Driving with a newbie got me thinking about a lot of things, especially in the face of impatience from road users who’d forgotten they too were learners once. What it got me thinking about most though, was writing.
I spent a good portion of my working life as a retail standards coordinator in Quality Assurance, although it seems like a lifetime ago now. In the business world, our work is measured by the four levels of competence – unconscious incompetence (wrong intuition, L-plates), conscious incompetence (wrong analysis – red P’s), conscious competence (right analysis – green P’s) and unconscious competence (right intuition – licensed driver).
Like any job, there are varying levels of progress in the writing world too and this is how I’ve come to think of them: aspiring (learner), emerging (red P’s) and established (green P’s).
So why only green P’s when I should be at the top of the pyramid? After all the books I’ve written and had published, haven’t I earned my pretty blue pen licence? The answer is that even an established writer should never give up learning, never take unconscious competence for granted. We still need that scheduled PDA (Practical Driving Assessment) test we call edits, beta reading and critiquing, no matter how good we think we are.

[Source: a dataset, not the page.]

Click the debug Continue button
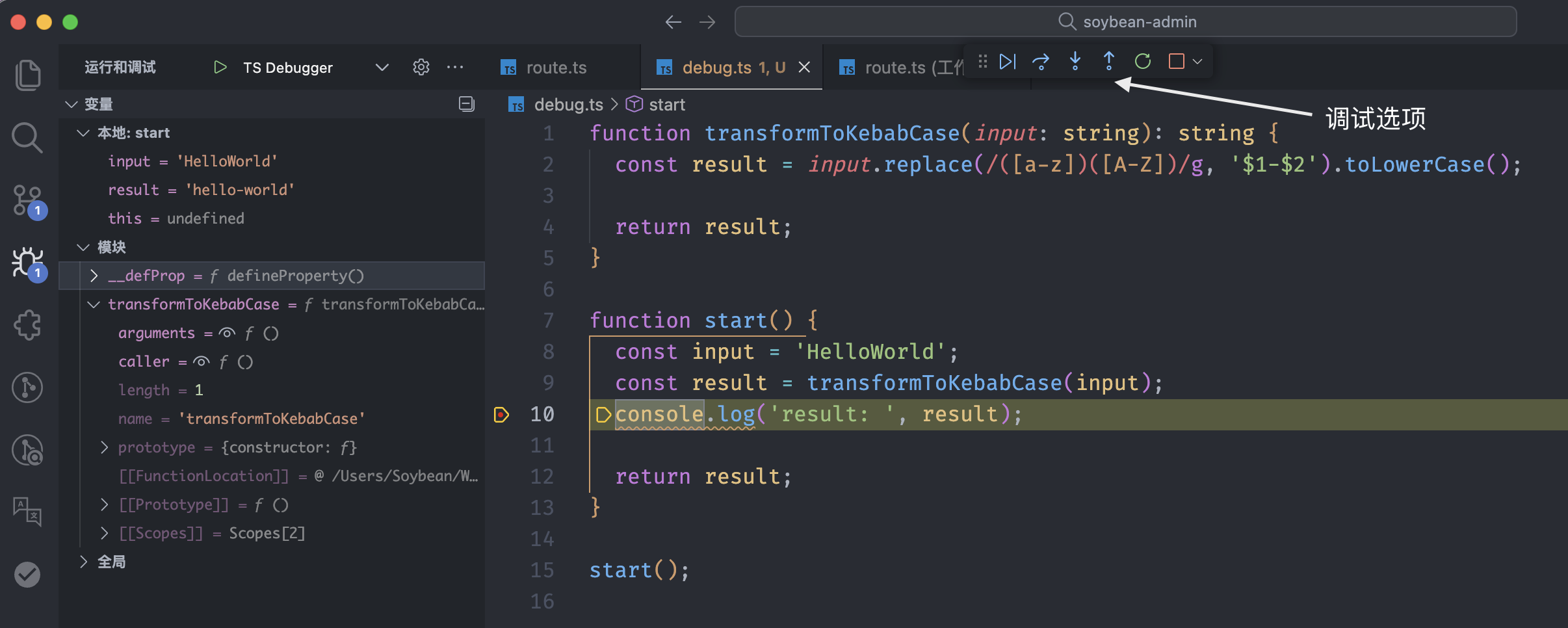This screenshot has width=1568, height=628. (1007, 62)
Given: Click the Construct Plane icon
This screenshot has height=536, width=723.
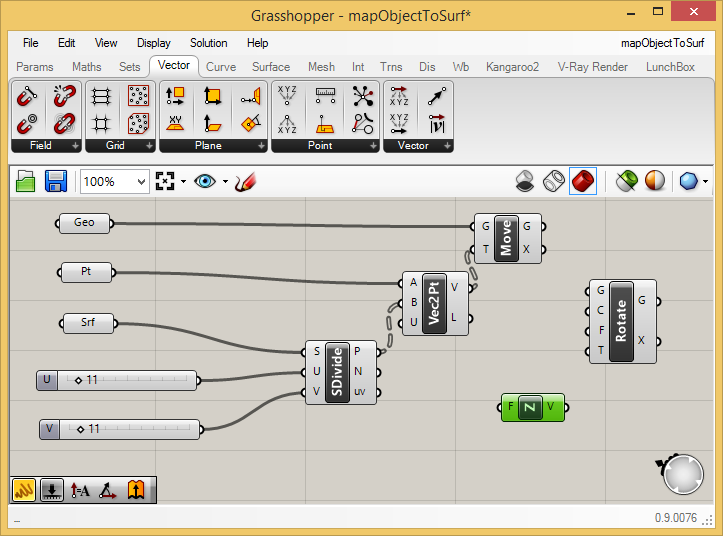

An editor, proofreader and critique partner are valuable in the writing world. Like a driving instructor or test inspector, they find the mistakes a writer can’t always see because we’re too close to our plot and characters. They stop us from falling back on bad driving habits that may creep in as we head down the road to publication. We might not always appreciate or agree with their instruction or feedback, but it’s important we remove the emotion and reaction to analyze and learn from their advice. Be proactive not reactive, a skill in itself.
There is a lesser known fifth stage to competency it would do us all good to remember as we climb that ladder to success, no matter what the job is we’re doing. The stage licenced drivers often forget out on the road – empathy.
The Fifth Stage of Competency
If you cultivate an attitude of empathy around competency, you can unlock a fifth stage of competency: empathetic competence. Empathetic competency means understanding that competency isn’t a checkbox or goal marker that we achieve and leave behind. It’s about assessing yourself and your abilities against your potential, rather than the abilities and potential of another person. Ultimately, it’s about being mindful of the skills and abilities of others, meeting them where they are, and supporting them along their journey to growth and success. ~ Zac Ryland (Tier 1 Performance Solutions)
That’s why I’m putting myself on probation, stepping back down to my red P’s, assessing where I’ve been and where I’m going, how I can do things differently to stay fresh, motivated and inspired.
The takeaway message – be kind, be patient, be empathetic, be supportive. No matter how good we get, we were all learner drivers once.